For laptops and other battery-powered rives, I agree the power usage is a tad high.
For Frore's vapour chamber suggestions, the AirJet's low duty cycle power draw is not ideal. It's tough to beat 0mW of a fan that's turned off.
In traditional laptops, the fans turn off and the SoC is passively cooled by the heatsinks and some little baseline airflow. That doesn't quite work with just a vapour chamber (zero heat
dissipation) alone, so the AirJets need to be constantly on, no?
1W for the AirJet minimum to cool 6.5W feels a tad high for any smaller battery-powered devices when some heatsinks can cool 6.5W for no power draw. I guess heatsinks still required, which again bumps the cost.
//
Looking at peak power consumption of the XPS 13's cooling, it has 2x fans,
each consuming up to 2.5W, so at peak, it's 5W. The problem is when the laptop is running passively: the "area under the curve" for Frore no longer looks that good.
Having some heatsink + AirJet combination would be great. I'm imagining a tower desktop CPU cooler, but each heatsink fin is cooled by its own AirJet. Sure, it might need a SATA power connector at that point, lol, but at least we'd solve the boundary layer issue that current heatsinks struggle with.
250W heat dissipation = 29 AirJet Pros =
50.75W peak power draw of 29x AirJet Pros.

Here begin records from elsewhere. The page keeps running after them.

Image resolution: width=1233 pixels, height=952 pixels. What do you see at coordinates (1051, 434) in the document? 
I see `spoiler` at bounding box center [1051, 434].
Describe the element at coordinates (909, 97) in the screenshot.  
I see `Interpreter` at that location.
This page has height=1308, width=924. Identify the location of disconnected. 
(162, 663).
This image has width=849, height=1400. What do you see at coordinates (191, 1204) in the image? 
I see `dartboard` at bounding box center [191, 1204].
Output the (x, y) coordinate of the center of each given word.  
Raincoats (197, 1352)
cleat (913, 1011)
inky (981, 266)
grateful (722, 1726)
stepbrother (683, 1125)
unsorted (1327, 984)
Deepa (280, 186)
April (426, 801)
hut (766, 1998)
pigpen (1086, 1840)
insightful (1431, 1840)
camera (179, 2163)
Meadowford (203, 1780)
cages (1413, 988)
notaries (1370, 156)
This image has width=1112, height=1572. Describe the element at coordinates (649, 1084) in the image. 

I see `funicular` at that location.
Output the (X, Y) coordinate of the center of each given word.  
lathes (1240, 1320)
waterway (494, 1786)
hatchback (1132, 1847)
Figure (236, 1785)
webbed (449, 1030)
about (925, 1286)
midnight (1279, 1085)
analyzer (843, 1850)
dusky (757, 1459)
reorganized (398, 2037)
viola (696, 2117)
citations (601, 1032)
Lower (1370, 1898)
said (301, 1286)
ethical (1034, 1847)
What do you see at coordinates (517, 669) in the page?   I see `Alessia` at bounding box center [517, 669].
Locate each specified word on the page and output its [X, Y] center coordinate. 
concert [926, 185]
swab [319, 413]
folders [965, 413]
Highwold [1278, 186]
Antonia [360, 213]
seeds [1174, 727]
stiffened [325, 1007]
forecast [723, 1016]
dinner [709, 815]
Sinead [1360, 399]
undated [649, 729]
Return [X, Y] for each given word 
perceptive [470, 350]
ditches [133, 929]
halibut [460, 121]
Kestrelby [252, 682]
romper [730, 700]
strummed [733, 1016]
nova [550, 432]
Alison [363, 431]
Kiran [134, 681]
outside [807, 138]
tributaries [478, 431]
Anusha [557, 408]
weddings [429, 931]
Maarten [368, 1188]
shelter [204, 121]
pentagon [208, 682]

So 1x SATA connector is just enough. Now, the
sound of 29 AirJet Pros: would love to see how that compared vs 2x 140mm fans.
Ironically, for all its size benefits, the power draw at lower loads might mean this 1st gen has a more direct path to wall-powered systems.
EDIT: 6.5W is more accurate for 1W of the AirJet Pro. Read that chart a bit too fast.